My instructor here again made a stimulating statement: "the most complex statement in any language is the SELECT statement: you can group, multiply, format and more"

Opinions?

rename the directory `Network' to `HaskellNet'

Submitted by jmuk on Wed, 07/05/2006 - 11:11pm.

On HaskellNet, I renamed the directory `Network' to `HaskellNet' because of conflict of the module name. HaskellNet already contains HTTP modules such as Network.HTTP, Network.Stream, and Network.TCP. However, ghc does not allow for two other packages to have a module of same name. You cannot build haskellnet if you have already installed HTTP, and vice versa.

"You don't learn programming by theory, you learn it by hacking"

Submitted by metaperl on Wed, 07/05/2006 - 2:13pm.

I'm in a training course for MS SQL Server 2005, and the teacher said: "how did I learn programming? I went to a magazine and typed in some code and watched it run. You don't learn programming by theory, you learn it by hacking."

I bit my tongue because I'm sure many Haskellers (mathematician like Cale and physicists like David Roundy) did learn Haskell by placing theoretical expectations on how the language should work from a theoretical perspective and then seeing how haskell implemented their theoretical expectations.

What is meant by "cores" in microprocessor terminology?

Submitted by metaperl on Tue, 07/04/2006 - 3:01pm.

This post is somewhat off-topic, but I think it relates to Haskell enough to post here, so please indulge me.

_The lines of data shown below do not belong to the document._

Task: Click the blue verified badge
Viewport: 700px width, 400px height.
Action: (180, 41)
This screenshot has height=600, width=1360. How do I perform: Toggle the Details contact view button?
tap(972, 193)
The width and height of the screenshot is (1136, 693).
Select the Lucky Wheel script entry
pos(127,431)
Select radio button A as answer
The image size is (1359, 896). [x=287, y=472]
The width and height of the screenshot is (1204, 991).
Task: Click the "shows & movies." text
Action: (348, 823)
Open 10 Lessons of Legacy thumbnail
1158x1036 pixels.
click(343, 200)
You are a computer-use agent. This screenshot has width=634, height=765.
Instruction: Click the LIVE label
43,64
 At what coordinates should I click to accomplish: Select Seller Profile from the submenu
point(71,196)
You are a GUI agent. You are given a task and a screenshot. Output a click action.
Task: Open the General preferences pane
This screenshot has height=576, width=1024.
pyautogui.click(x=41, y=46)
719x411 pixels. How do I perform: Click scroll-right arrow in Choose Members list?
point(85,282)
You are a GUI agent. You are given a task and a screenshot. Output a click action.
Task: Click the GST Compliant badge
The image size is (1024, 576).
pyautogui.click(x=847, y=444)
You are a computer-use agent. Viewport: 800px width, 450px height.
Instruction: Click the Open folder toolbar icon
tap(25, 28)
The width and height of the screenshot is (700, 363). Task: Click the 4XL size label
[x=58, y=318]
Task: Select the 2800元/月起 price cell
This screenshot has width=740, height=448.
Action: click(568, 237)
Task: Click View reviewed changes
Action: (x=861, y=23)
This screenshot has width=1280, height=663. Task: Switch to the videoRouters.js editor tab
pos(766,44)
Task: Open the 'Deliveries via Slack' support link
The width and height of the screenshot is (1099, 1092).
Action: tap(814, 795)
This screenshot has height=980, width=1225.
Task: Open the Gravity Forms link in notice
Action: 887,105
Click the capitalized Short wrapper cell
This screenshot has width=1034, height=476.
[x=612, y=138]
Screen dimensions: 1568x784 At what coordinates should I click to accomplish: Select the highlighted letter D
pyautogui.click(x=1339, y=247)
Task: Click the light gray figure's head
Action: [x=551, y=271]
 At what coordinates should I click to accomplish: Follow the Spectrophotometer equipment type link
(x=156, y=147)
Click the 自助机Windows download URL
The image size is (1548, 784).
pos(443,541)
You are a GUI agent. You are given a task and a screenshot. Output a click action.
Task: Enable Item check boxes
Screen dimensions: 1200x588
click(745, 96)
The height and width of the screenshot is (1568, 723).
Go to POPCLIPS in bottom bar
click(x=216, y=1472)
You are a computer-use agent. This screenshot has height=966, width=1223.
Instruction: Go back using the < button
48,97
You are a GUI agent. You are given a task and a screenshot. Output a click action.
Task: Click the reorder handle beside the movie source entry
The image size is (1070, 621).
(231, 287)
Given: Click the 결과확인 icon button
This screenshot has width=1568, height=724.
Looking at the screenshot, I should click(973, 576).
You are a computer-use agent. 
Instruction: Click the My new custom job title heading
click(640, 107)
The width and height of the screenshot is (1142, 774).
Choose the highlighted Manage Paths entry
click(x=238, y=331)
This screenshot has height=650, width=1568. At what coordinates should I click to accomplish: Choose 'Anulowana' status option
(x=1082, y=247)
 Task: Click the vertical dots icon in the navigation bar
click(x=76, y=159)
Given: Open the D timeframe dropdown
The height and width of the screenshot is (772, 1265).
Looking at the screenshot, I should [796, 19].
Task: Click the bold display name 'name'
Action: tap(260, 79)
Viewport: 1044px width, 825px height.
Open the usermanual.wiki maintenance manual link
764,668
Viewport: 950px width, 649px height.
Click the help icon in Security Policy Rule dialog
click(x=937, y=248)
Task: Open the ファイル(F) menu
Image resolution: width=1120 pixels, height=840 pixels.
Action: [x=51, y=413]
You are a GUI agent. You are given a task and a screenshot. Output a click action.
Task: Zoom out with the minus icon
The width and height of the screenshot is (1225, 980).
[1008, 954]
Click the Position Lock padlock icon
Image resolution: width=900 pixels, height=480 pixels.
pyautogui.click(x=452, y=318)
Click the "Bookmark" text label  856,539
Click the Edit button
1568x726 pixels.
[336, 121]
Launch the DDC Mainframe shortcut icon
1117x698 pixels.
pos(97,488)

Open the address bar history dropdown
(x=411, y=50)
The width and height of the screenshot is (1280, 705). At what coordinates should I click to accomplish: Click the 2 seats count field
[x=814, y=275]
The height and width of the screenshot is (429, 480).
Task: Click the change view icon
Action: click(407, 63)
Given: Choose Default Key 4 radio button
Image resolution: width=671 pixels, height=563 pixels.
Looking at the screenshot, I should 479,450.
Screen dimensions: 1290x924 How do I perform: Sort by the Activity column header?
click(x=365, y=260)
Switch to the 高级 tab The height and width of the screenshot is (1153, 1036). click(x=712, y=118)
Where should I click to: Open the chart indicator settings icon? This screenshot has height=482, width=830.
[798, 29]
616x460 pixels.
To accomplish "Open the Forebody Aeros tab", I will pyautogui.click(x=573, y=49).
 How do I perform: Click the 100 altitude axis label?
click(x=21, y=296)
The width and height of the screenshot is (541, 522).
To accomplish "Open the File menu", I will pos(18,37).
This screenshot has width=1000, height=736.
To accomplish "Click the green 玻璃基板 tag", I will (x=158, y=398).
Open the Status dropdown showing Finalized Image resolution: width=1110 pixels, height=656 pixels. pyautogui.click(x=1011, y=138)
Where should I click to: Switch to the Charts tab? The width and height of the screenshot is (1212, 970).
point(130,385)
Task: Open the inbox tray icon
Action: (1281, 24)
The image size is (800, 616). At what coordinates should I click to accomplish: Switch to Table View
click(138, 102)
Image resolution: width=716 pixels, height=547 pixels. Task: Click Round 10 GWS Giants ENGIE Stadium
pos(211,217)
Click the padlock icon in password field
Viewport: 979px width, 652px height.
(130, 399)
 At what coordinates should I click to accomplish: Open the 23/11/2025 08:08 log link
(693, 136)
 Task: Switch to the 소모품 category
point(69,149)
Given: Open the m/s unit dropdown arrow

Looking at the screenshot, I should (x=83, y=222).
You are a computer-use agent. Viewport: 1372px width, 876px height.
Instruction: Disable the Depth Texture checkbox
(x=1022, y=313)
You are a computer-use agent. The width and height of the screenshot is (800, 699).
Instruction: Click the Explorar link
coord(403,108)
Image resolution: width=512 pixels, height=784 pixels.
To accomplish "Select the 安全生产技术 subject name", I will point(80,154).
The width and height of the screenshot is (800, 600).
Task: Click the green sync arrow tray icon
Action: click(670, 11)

I was reading an article on Erlang. In the section entitled Scalable Is the New Fast, it was said:

These days, you’re much less likely to get a chip that’s twice as fast, but you may get one with twice as many cores.

So my question is: what is a core and how does it affect hardware performance?

And to bring this post into Haskell context, is there some way for Haskell programs to execute faster as the machine it runs on gains cores?

Progress Report of HaskellNet

Submitted by jmuk on Sat, 06/17/2006 - 9:10pm.

At first, the repository of HaskellNet is moved to http://darcs.haskell.org/SoC/haskellnet/. Please refer to it after this.

I imported HTTP modules into haskellnet. As I mentioned, the importing have a problem. It has no patch data of HTTP because I just copied the files into my directory and did darcs add.

Next, I modified the implementation of SMTP and POP3 to depend on the Network.Stream and Network.TCP which seem to be very useful abstractions of socket.
# However, it should become a part of Streams or SSC...? I don't know the best solution by now.

Because the MissingH is LGPL and HAppS is GPL, I cannot import these libraries into HaskellNet directly. Now I discuss with the developers of these libs, and I will distribute other version of HaskellNet such like `HaskellNet.LGPL' which includes current my implementation and other LGPL network libraries.

And then, IMAP implementation have little progress. I wrote a sort of parser for the server response.

BTW, there is a problem to build haskellnet. Because it has same modules of HTTP, ghc is confused at the system which already is installed HTTP. Therefore, I must have removed the HTTP before building haskellnet, which annoys me...
Can I change the module name to HaskellNet from Network? Or, other better solutions?